What I should never allow is diagonal communication. I must forbid the price service to access the hotel data directly.
Having the clear logic and business separation I follow the Separation Of Concerns, SOC, pattern.
This architecture is usually aplied to single monolith applications.
Service Oriented Architecture
If I want to separate even more the business logic, I can put it in separated application.
Here comes the Service Oriented Application, SOA.
I may need different server resources for the services. Or I may need high availability on some services. But I don’t need to go as far as using Microservicies with all what this implies.
With a SOA, I can keep a single database to store all the application data.
With a SOA, I have several applications which are responsible for a single business logic.
Inside each single application, I can apply again the Layered Architecture.

Pipeline Architecture
The Pipeline Architecture is mainly used in data oriented application.
The data is flowing from service to service until the end. On each service, a transformation is made.
The separation of business logic still exists. Each service is charged of a single business transformation.
Let’s take an example.
I have a hotels booking application. And at night, my Pipeline Application needs to compute some data to deliver emails.
The first service will be the one that fetches the booking rows in the database . Not all the rows are concerned in this batch process.
The output of the first services goes now to the second, to fetch the hotels information (name, city and main picture). The second service will group all the request to avoid making a query to the hotel table in the database per booking row.
The output of the second service will be the booking lines enrich with the hotel data. And this goes to the last servixe.
The last service will only be responsible to send emails. For each line received, one email is sent. The logic present in this service is only the email configuration.

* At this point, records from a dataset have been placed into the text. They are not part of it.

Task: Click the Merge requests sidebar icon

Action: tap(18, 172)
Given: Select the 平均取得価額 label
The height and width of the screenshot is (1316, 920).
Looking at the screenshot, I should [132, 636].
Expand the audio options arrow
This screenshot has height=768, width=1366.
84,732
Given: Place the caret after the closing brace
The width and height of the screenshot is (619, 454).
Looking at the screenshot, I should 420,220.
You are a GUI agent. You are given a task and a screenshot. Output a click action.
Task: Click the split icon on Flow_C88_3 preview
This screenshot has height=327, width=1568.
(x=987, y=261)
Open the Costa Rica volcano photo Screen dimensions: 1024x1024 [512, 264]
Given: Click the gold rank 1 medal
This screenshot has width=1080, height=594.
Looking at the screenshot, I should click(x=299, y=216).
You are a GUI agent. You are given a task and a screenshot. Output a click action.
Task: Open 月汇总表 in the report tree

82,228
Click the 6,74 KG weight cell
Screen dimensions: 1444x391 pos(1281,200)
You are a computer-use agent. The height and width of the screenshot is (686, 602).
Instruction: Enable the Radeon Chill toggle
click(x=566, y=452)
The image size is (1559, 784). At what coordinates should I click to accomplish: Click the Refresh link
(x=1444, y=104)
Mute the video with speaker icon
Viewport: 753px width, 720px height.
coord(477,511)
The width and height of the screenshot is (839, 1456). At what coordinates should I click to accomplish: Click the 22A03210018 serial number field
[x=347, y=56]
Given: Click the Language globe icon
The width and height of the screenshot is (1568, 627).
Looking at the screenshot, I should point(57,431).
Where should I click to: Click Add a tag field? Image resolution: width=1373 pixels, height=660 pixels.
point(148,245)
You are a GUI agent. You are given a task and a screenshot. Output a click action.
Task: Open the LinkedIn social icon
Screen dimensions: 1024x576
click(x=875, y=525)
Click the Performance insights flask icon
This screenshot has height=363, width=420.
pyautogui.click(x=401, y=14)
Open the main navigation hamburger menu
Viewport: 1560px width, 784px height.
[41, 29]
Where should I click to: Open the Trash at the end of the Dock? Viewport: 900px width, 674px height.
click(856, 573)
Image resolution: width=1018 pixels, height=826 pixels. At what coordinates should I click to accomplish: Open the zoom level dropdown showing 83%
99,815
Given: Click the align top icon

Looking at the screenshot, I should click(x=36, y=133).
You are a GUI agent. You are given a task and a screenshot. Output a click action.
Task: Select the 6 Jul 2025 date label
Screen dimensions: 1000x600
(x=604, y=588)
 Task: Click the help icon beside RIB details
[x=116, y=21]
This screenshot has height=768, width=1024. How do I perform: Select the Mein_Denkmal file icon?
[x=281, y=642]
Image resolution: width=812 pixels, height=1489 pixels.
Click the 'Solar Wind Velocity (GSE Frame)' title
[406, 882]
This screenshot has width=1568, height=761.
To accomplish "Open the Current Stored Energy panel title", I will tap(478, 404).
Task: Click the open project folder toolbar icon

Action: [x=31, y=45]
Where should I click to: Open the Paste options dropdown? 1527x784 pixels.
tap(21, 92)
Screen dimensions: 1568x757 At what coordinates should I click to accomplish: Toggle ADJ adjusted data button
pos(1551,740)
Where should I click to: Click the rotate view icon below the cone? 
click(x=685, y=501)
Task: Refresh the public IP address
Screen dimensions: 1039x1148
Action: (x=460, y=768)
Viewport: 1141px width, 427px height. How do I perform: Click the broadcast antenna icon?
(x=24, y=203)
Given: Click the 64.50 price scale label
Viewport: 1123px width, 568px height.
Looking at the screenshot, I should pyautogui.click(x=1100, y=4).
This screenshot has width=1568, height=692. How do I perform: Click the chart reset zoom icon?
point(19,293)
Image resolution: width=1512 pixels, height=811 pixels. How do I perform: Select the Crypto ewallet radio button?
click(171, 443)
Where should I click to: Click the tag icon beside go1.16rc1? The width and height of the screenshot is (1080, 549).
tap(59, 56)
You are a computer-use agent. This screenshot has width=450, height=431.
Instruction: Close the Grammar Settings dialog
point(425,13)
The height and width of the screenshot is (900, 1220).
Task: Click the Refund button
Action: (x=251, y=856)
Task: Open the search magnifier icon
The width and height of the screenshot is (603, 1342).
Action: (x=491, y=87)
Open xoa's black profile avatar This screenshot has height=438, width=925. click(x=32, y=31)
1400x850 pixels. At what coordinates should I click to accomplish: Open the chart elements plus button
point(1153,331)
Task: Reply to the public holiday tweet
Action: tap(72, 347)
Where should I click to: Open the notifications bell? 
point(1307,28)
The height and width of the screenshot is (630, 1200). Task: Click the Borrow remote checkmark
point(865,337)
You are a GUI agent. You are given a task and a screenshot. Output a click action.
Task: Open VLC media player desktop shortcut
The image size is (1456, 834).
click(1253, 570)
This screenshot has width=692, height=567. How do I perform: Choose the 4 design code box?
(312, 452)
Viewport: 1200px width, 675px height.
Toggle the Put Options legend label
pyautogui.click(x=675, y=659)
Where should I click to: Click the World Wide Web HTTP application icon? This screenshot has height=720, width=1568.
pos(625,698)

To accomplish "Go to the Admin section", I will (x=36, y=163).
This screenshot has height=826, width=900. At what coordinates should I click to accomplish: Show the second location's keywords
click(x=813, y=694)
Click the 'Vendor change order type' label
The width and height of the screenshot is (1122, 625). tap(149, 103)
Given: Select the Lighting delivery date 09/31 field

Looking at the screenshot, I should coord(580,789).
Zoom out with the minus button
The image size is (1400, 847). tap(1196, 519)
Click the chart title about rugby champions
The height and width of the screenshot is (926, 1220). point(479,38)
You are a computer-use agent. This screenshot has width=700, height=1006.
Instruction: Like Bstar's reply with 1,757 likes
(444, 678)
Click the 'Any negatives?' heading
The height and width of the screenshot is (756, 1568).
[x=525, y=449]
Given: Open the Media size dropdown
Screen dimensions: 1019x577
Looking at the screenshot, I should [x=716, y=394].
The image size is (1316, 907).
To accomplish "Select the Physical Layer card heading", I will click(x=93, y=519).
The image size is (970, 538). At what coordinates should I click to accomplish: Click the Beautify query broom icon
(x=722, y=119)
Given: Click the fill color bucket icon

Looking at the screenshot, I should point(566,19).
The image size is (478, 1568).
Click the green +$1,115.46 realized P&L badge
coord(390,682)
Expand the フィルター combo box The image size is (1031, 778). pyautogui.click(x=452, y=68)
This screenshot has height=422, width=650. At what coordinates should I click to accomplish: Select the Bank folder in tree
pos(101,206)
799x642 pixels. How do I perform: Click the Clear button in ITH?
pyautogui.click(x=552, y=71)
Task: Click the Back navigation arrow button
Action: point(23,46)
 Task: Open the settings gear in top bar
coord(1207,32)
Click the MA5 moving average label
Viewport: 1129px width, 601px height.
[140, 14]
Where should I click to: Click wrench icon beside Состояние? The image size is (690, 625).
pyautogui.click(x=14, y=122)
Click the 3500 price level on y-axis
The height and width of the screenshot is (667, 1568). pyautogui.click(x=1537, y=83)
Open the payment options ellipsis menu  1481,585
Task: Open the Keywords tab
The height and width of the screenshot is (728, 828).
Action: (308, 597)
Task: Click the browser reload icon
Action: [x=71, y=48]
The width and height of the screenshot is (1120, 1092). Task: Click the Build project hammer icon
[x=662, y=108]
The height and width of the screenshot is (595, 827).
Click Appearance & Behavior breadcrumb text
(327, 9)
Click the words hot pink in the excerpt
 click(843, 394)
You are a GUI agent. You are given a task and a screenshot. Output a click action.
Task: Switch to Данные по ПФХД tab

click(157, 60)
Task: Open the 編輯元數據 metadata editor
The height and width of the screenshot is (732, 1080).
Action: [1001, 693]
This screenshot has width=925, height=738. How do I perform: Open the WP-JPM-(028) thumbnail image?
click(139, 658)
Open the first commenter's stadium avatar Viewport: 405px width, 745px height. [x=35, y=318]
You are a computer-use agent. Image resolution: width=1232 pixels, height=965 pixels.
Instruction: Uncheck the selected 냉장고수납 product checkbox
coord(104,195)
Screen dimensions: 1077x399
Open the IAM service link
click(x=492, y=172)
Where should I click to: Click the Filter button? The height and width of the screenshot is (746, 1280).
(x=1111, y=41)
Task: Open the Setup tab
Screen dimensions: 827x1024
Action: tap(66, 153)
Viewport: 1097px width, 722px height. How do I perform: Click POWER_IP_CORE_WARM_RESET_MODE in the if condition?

In the Pipeline Architecture, each service can have its own server (as the Microservices Architecture or the SOA Architecture) , or be grouped all together but separated in different packages (as the Layered Architecture).
The comunication between the services is synchronuous. If an error occurs in a service, it must be handled. This means that the error must not be propagated to the other services and the pipeline execution must continue.
Event Driven Architecture
Similar to the Pipeline Architecture is the Event Driven Architecture. But this time asynchronous.
The usage can be the same: send emails depending on the booking made during the day.
But with the Event Driven Architecture I can go a step further. I can calibrate the load of each service individually.
I can have two instances of a service realize a single task.
Each service consumes data from a queue and produces data to a queue. But I can have several consumers of a single queue. This way I handle the data of a single step faster.
And as all the steps are not coupled, as the communication between the steps is now asynchronous, there is no problem if two consecutive steps have a different rate.

Microservices Architecture
With the Microservices Architecture, each business logic is separated in a single service. And I can run several instances of a single service.
Having several instances of a single service gives the application more resilience.
If a single instance is shut down due to a problem, I have a second one to handle the incoming load.
I can also configure the resources allocated to each service individually.
With the Microservices Architecture also comes an orchestrator, like Kubernetes. The orchestrator is responsible to maintain the services up and running.
The orchestrator is responsible to increase the amount of instances of a single service if its load increases. It’s also responsible to restart an instance if it goes down. Or stop redirecting requests to a slow instance.

Conclusion
The previous architectures can be combined to adapt the need of the application.
But the goal is to have the main architecture clear in all the development team. This way, each new feature has a clear place to go.
Having a clear architecture in mind avoid the development team to make decisions that lead to spaghetti code or bad practices.